2 janvier > Premier roman Suisse

Vera, l’herboriste charitable sans qui toute cette histoire rocambolesque, qu’elle raconte au narrateur dans son cabinet enfumé par ses innombrables clopes, ne serait jamais arrivée, pratique une philosophie simple, mais efficace : « Chacun de nos gestes compte. » Quitte à déclencher, en portant un jour secours à un vieil homme que son fils menace de massacrer, une cascade d’événements en série.

[Données collectées]
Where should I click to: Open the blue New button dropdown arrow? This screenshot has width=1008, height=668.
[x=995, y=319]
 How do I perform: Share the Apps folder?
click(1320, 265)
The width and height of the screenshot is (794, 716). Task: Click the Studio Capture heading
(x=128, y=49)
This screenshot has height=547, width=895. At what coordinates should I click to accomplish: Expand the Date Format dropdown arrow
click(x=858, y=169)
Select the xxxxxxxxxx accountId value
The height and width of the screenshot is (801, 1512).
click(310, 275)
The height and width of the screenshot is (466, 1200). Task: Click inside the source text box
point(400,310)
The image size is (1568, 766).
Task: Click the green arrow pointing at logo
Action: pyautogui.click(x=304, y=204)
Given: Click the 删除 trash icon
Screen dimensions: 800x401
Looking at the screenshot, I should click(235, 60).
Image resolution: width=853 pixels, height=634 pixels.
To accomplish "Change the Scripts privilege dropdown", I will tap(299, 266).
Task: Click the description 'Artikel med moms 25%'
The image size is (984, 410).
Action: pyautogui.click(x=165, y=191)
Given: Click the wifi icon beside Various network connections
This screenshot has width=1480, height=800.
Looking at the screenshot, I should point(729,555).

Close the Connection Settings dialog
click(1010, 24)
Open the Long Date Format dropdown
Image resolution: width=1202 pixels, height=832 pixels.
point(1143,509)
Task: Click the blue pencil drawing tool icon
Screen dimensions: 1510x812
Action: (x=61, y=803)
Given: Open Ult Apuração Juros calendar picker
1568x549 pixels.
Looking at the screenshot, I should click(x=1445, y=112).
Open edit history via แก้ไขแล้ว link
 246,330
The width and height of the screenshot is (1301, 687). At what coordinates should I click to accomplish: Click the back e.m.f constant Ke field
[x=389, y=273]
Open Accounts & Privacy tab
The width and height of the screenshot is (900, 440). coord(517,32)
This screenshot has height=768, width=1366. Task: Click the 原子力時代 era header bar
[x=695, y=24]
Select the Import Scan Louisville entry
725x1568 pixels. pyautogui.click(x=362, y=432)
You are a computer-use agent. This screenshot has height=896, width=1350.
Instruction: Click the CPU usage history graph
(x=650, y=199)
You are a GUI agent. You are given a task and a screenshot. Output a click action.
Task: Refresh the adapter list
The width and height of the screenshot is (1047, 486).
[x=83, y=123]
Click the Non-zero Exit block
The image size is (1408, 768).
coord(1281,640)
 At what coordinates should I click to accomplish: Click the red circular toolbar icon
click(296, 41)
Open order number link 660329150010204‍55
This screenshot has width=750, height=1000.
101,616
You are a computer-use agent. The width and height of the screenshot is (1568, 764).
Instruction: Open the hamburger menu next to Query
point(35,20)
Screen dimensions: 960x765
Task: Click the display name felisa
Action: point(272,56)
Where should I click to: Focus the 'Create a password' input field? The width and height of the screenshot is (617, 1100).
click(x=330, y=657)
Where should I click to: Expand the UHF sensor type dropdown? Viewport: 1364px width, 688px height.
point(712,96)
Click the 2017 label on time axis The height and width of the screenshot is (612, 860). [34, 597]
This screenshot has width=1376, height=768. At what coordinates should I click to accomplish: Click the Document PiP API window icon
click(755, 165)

• VOTRE TÂCHE
Prolongez l'extrait à lire sur Vera l'herboriste et ce premier roman suisse, en reprenant juste après sa dernière phrase.

• RÉSULTAT DE L'EXERCICE
Slobodan Despot- Photo CATHERINE HÉLIE /GALLIMARD

Nous sommes en 1995, dans un coin reculé de la très perdue Krajina, enclave serbe de Croatie revendiquée par les deux camps. Chacun se souvenant des exactions de l’autre, et des sinistres oustachis, collaborateurs zélés des nazis durant la Seconde Guerre mondiale. Sur une petite route, une voiture est en panne, chargée jusqu’à la gueule de bidons de miel. A l’intérieur, un vieil homme, Nikola, ex-instituteur recyclé en apiculteur misanthrope, et son fils cadet, Vesko, aussi nul qu’agressif. Le second, hors de lui, menaçant de casser la figure du premier pour une histoire d’argent, 300 deutsche Marks, que Vera lui offre. En échange de quoi, elle va avoir droit au récit de leur saga.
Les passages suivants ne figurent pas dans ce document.